The West Virginia Mountaineers are not currently ranked and that doesn’t matter.  In the grand scheme of things, a team’s ranking at the beginning of December is meaningless.  With that said, West Virginia deserves to be not only ranked but ranked highly.  

Proponents of the current system point at the use of the KenPom metric ratings.  The KenPom metrics is purely predictive and has almost nothing to do with how a team has performed this season.  According to their own website, “if you’re looking for a system that rates teams on how “good” their season has been, you’ve come to the wrong place.”

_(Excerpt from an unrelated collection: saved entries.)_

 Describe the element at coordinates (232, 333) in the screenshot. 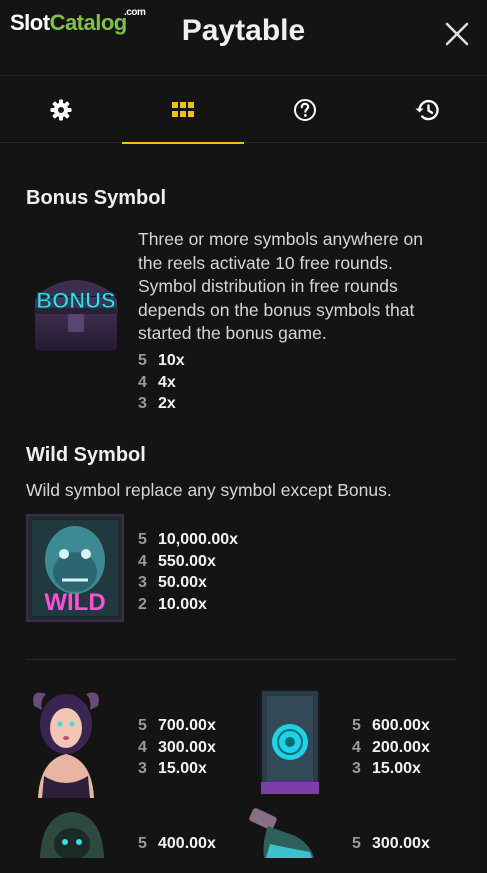

I see `bonus-desc-line: started the bonus game.` at that location.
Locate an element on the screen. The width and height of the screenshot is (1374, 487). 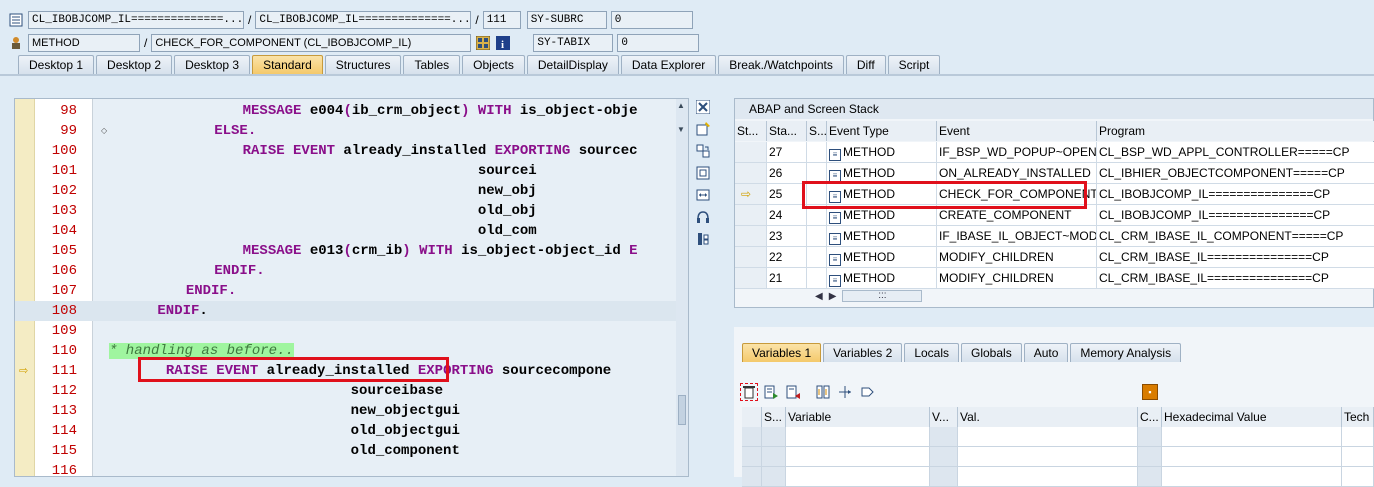
program-cell: CL_IBHIER_OBJECTCOMPONENT=====CP is located at coordinates (1236, 174).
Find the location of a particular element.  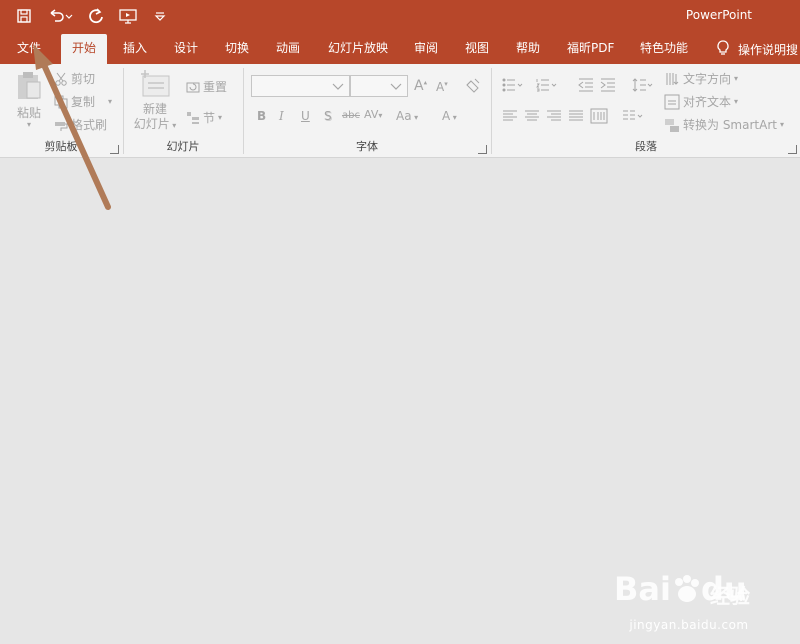

tab-view: 视图 is located at coordinates (477, 49).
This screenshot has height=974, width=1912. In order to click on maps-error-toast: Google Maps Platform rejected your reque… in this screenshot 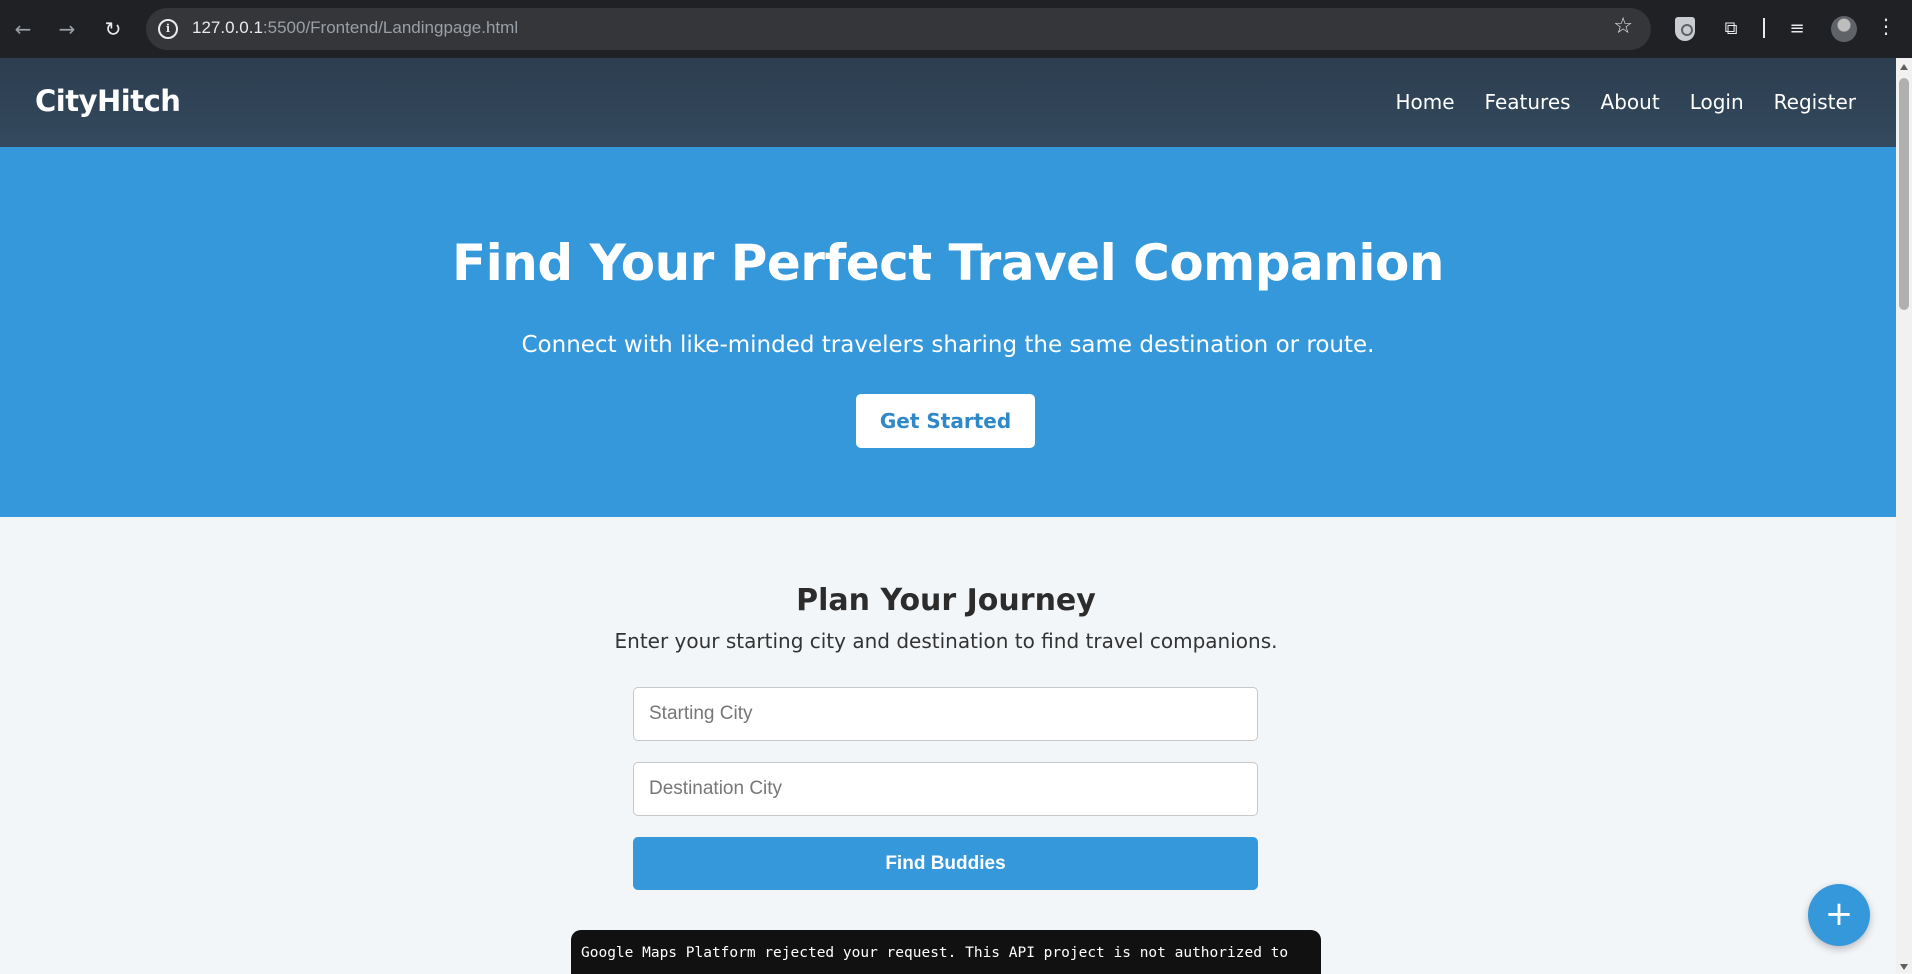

In other words, it’s a watered-down version of reality so that voters who don’t really know anything about most teams can predict how well a team might play if they were to play tonight.  It’s a snapshot, a small glimpse of a much bigger picture.  The KenPom metrics is ideal in the gambling world only because it predicts how teams will perform on a given night against a given team, and that’s all that it does.

Imagine being given a raise at work based not on your performance but rather on how you might do.  It’s an absolutely ridiculous, asinine way to reward employees…or teams.  While the RPI is now considered “outdated” by college basketball experts, it’s absolutely the most fair, reasonable way to acknowledge a team for its actual performance on the court.  RPI takes wins, losses and strength of schedule into account, and it is based solely on how a team has performed this season.

West Virginia is the most impressive team in the country to start the season.  At 7-0 and with the #4 ranked strength of schedule, there is no question that the Mountaineers deserve to be ranked based on performance.  What reasonable, rational person would base a team’s ranking on a predictive combination of adjusted offensive and defensive efficiency instead of merit and quality of performance?  Apparently NCAA college basketball voters.

While the Mountaineers not being ranked is momentarily frustrating, it is likely a blessing in disguise.  Flying under the radar as an unranked team is far better at this time of the year and the Mountaineers will certainly use this disrespect as motivation going forward.